**REQUIRED TASK**
Copy every line of the records below word for word. Leave the pictures out.

··· INFORMATION SUPPLIED ···

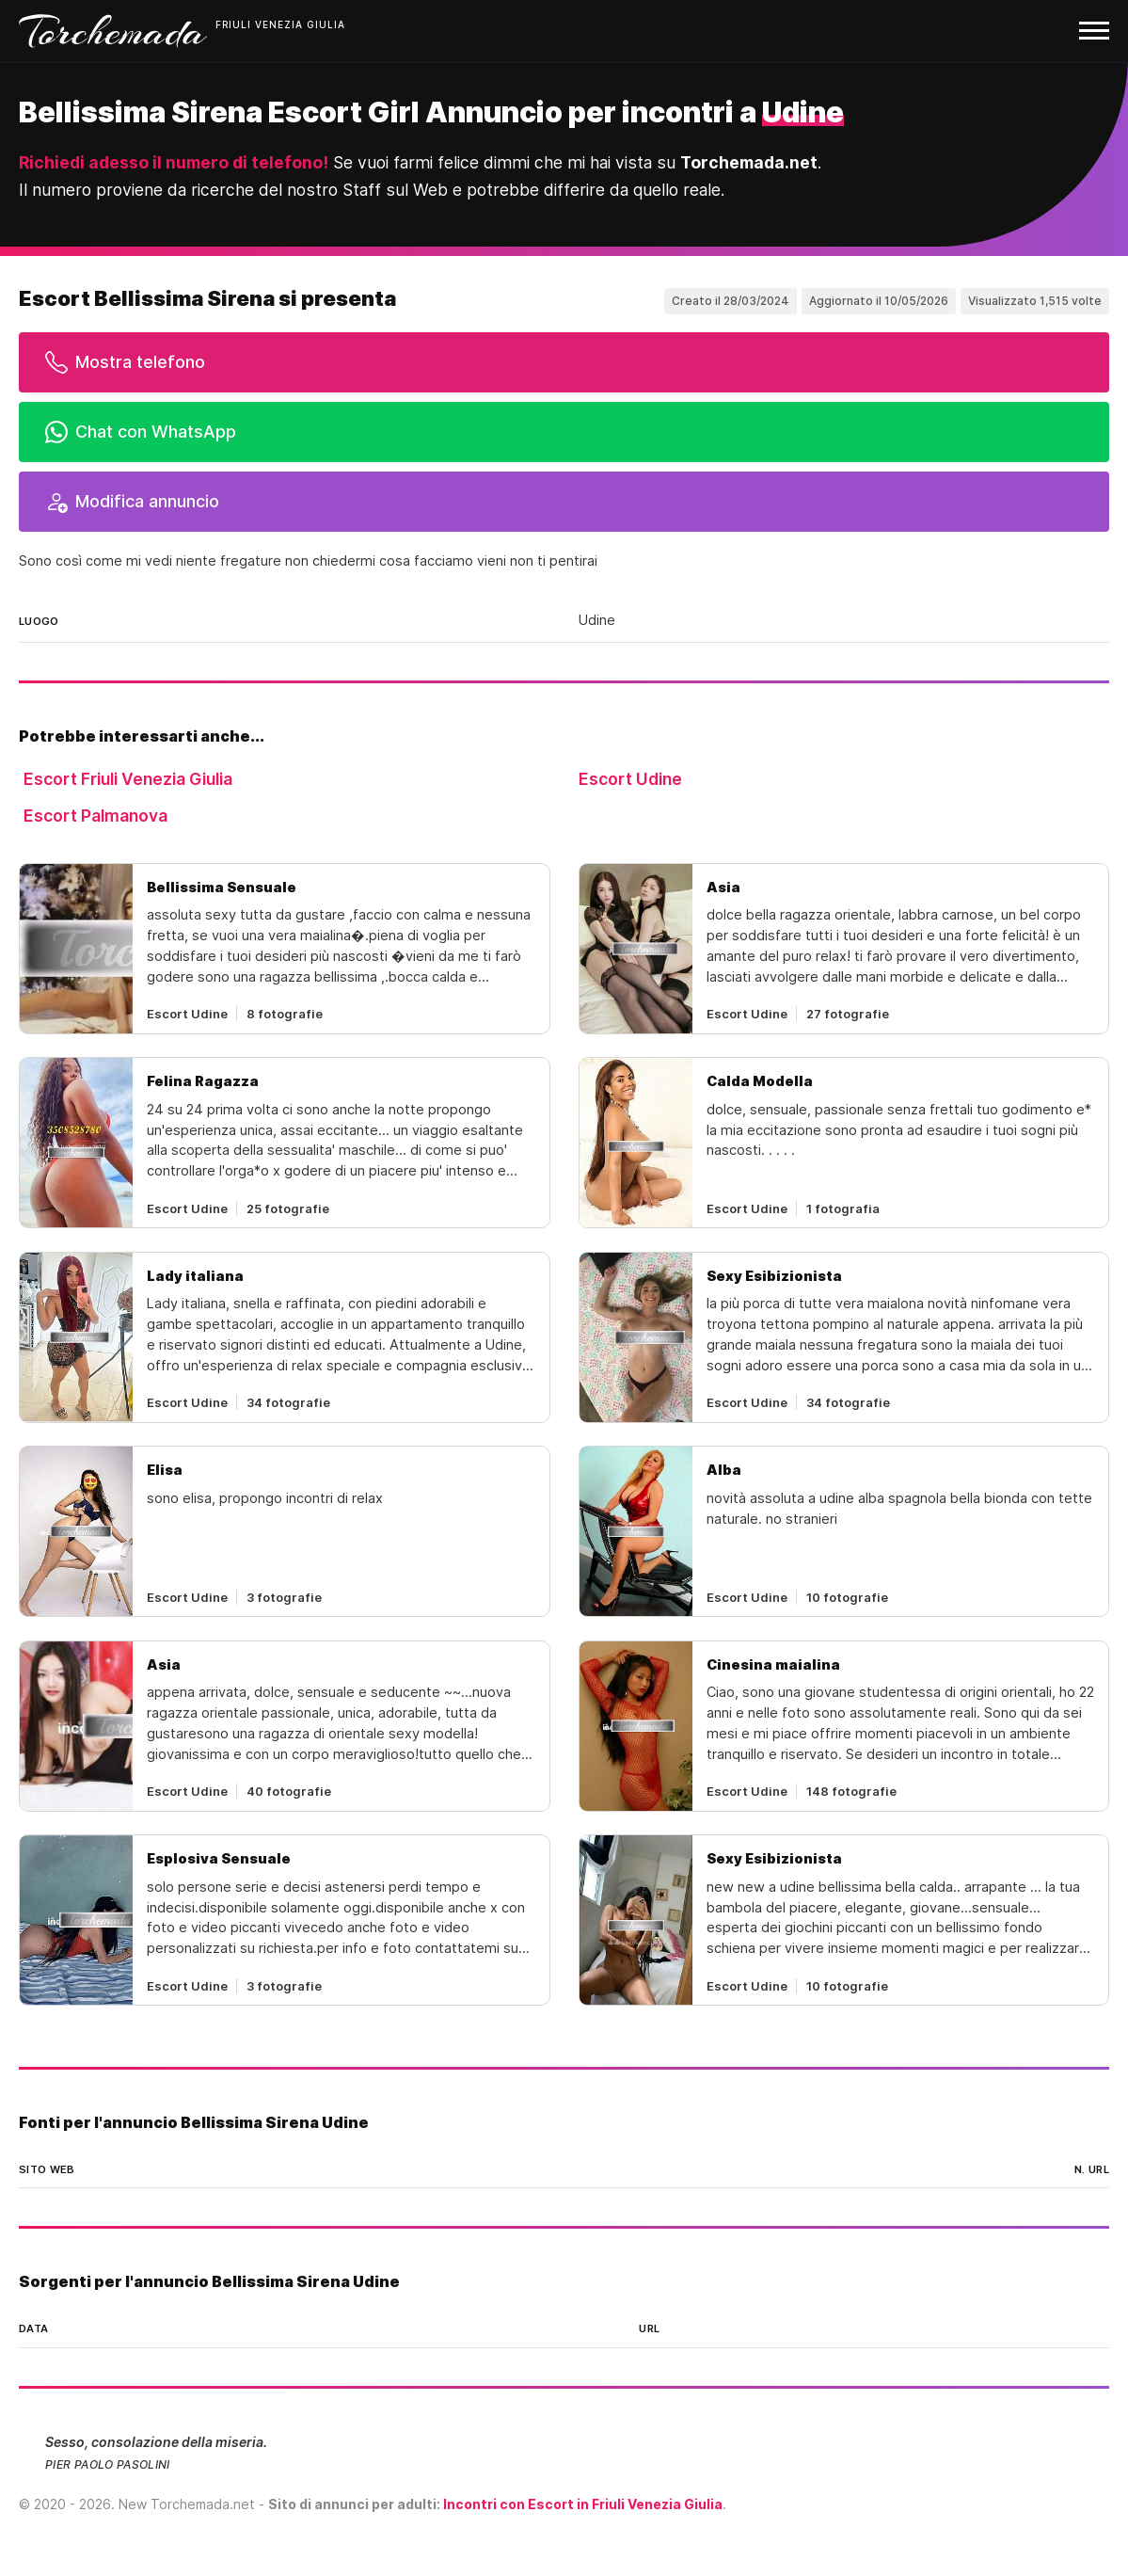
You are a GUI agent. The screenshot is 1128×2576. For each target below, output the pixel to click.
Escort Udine (630, 779)
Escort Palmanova (95, 815)
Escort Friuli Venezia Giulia (128, 779)
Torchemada (113, 31)
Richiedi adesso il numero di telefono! (173, 162)
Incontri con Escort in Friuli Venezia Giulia (583, 2504)
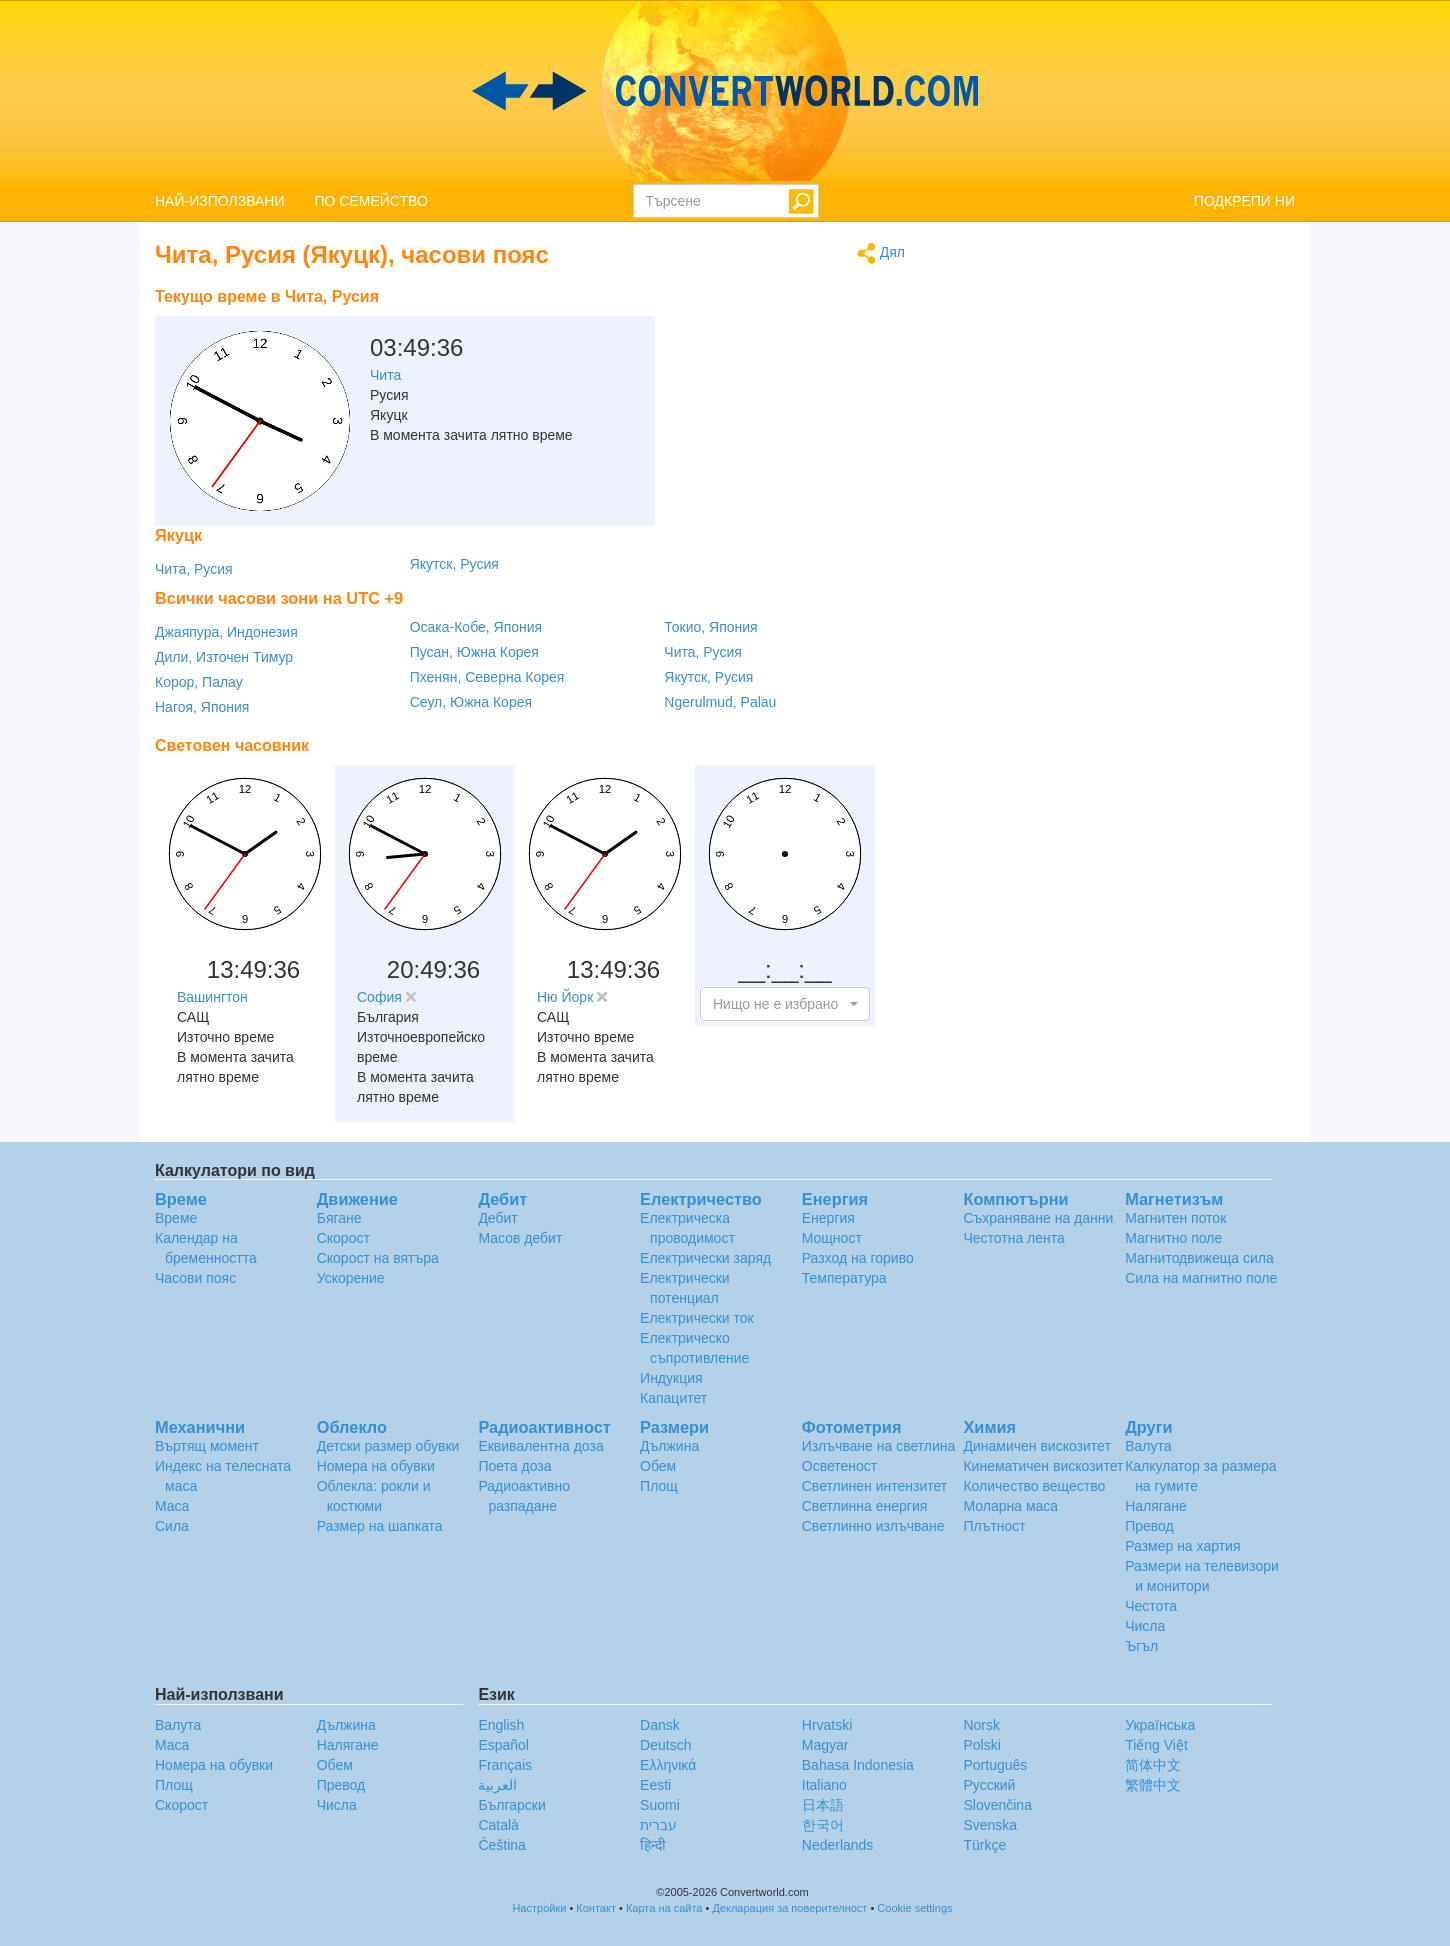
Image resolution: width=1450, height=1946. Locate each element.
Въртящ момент (207, 1446)
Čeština (501, 1845)
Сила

···

**REPLY TO THE TASK**
You are a GUI agent. The screenshot is 1128×2576. For each target below, output the pixel to click.
Escort Udine (630, 779)
Escort Palmanova (95, 815)
Escort Friuli Venezia Giulia (128, 779)
Torchemada (113, 31)
Richiedi adesso il numero di telefono! (173, 162)
Incontri con Escort in Friuli Venezia Giulia (583, 2504)
Image resolution: width=1450, height=1946. Locate each element.
Въртящ момент (207, 1446)
Čeština (501, 1845)
Сила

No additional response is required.